Dernier écueil, notre identité. « Nous avons été élevés, dans les sociétés occidentales, avec l’idée de croissance infinie. Ce sont nos propres valeurs qui font obstacle à notre capacité à changer radicalement nos comportements, souligne le Dr Jaubert. On espère passer entre les gouttes et on préfère ne pas penser au fait que notre facon de vivre à l’heure actuelle précipite la disparition de ce que nous chérissons par ailleurs : la planète.»
Changer de perception
Mais le psychiatre a tout de même de bonnes nouvelles. Il est possible, en travaillant sur soi finalement, de sortir de ces paradoxes. « D’abord, il faut abolir la distance que l’on a avec les événements et améliorer notre perception des choses. On doit donc changer d’instruments de mesure, par exemple en prenant en compte l’indice de développement humain et pas seulement le PIB. Il s’agit aussi de visualiser les conséquences de nos actes, positives comme négatives, réaliser que tout ce que l’on fait a un impact.»
Le psychiatre prône également un rapprochement entre les hommes. « En tissant du lien social, en dialoguant avec son voisin, on peut s’inscrire dans un cercle vertueux, réfléchir aux actions que l’on peut mener ensemble.» Il ajoute : «Il faut associer la prise de conscience à des émotions positives, en somme, on cherche des bénéfices immédiats. Par exemple, je consomme moins de viande, donc je fais des économies ; on organise une journée de nettoyage dans un parc, on termine par un pique-nique dans la bonne humeur. C’est sympa, on partage un bon moment et accessoirement c’est bon pour la planète.»

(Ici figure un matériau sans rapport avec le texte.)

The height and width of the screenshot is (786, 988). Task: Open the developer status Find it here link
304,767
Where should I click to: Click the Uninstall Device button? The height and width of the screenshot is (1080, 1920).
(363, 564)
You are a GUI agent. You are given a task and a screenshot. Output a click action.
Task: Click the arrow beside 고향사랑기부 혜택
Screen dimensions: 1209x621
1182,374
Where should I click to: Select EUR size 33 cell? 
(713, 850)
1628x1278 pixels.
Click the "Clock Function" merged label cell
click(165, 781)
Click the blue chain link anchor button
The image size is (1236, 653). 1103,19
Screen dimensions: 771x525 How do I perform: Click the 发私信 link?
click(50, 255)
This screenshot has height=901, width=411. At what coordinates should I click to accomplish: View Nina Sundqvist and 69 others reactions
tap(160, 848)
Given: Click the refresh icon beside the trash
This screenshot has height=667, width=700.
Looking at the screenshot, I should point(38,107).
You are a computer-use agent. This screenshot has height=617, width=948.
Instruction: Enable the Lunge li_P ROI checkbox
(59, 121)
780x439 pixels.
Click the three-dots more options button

Autre manière de lutter contre le déni, «reconnecter la tête et le coeur en étant à l’écoute de ses émotions, être attentif à ce qu’il se passe ici et maintenant. C’est le principe de base de la méditation : si on est bien centré, on fait attention à tout ce qu’il se passe. Enfin, il faut s’efforcer de construire de nouveaux imaginaires, de nouveaux récits : ça peut être joyeux et sympathique.» Pour conclure, le déni et la dissonance cognitive s’expliquent par un mécanisme de protection que nous mettons en place pour lutter contre l’angoisse de fin du monde. Sauf qu’ils ne sont pas du tout adaptés à l’urgence de la situation. Mais le psychiatre se veut optimiste : « Nous avons les moyens de réagir. C’est un peu tard mais c’est maintenant ou jamais.»